The Department of Veterans Affairs (VA) and the Department of Defense (DoD) recently released new opioid prescribing guidelines for chronic pain that are more stringent than those released last year by the Centers for Disease Control and Prevention (CDC). Most of the recommendations are widely supported practices for reducing opioid misuse and abuse, such as reducing the concurrent use of benzodiazepines and opioids, employing risk mitigation strategies and avoiding prescribing of extended release/long-acting opioids for acute pain. Other recommendations are highly concerning and may unintentionally and unnecessarily harm veterans, says Cindy Steinberg, U.S. Pain’s national director of policy advocacy. Supporting veterans and military service members with chronic pain is one of U.S. Pain Foundation’s key national policy priorities.
“The VA and DoD have a population in which the prevalence of chronic pain is much greater than the public-at-large. VA data shows that 50 percent of all veterans and 80 percent of veterans returning from Operation Enduring Freedom and Operation Iraqi Freedom live with chronic pain,” says Steinberg. “Clearly, a significant portion of these soldiers and veterans are living with severe chronic pain as a result of serious and traumatic battlefield injuries. I am concerned that many of these veterans – who may be well-maintained on long-term opioid therapy as part of a multidisciplinary approach or who have already tried nonpharmacological and nonopioid therapies and found them insufficient – will lose access to the pain relief they need and deserve.”

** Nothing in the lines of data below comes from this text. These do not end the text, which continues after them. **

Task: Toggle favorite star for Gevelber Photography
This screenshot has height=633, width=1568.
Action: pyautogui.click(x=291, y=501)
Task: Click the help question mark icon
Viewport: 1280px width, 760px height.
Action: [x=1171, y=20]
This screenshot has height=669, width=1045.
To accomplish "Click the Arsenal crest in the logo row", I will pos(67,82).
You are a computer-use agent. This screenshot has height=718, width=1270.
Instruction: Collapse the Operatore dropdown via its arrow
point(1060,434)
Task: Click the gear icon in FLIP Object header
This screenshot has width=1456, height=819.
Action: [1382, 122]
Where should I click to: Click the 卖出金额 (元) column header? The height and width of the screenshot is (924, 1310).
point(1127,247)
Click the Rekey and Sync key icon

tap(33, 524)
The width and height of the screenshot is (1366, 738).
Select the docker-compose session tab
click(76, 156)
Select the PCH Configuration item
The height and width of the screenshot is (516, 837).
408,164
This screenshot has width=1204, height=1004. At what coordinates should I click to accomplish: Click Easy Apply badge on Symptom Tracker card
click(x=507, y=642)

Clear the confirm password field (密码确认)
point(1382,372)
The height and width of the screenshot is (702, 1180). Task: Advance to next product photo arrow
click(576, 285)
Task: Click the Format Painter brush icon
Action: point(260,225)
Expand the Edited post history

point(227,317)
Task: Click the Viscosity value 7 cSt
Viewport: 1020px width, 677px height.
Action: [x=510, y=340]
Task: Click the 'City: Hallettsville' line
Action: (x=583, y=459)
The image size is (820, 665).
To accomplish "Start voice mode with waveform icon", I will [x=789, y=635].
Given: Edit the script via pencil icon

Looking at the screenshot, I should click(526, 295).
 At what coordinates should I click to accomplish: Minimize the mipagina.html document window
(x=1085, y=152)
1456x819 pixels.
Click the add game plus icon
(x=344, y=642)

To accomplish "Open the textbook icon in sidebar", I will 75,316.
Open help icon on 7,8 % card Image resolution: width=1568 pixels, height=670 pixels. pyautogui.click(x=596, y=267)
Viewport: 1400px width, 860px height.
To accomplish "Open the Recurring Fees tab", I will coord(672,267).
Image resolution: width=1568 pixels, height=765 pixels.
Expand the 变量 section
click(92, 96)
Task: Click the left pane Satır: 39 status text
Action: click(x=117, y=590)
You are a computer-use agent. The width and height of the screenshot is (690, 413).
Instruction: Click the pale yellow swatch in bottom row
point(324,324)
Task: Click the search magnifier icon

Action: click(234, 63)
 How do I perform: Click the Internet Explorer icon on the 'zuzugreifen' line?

Steinberg says that among her main concerns is the proposal that recommends against opioid therapy for patients less than 30 years of age. “The rationale for this was seven studies in the literature, three of which were rated as poor-quality evidence and four as fair-quality evidence. That strikes me as an extremely weak evidence base for such a sweeping recommendation. In addition, there is no mention of severity of pain condition, which is extremely relevant in this population of individuals, many of whom sustained devastating and gruesome battlefield injuries.”
Other problematic guidelines recommend dose limitations that are lower or equal to those supported by the CDC, urging caution at 20-50 morphine milligram equivalents (MME) per day and avoidance of greater than 90 MME per day or tapering of those who are now on doses over 90 MME. “This fails to recognize that patients differ widely in severity of pain, individual response to medication, body size and weight and tolerance for pain. I worry that as we have seen with the CDC guidelines, clinicians will begin tapering patients who may be well-maintained on stable doses of medication out of fear rather than what is clinically best for their patients. In addition, these limitations are in direct conflict with FDA-approved labeling, which is based on safety and efficacy trials and does not include dose thresholds.”
Lastly, Steinberg points out that, since unrelieved chronic pain itself is a risk factor for suicide, cautioning initiation of opioid therapy in those with suicide ideation may do more harm than good. “A survey of 2,000 pain patients conducted by Pain News Network in August, 2016, found that 50 percent had considered suicide as a way to end their pain.”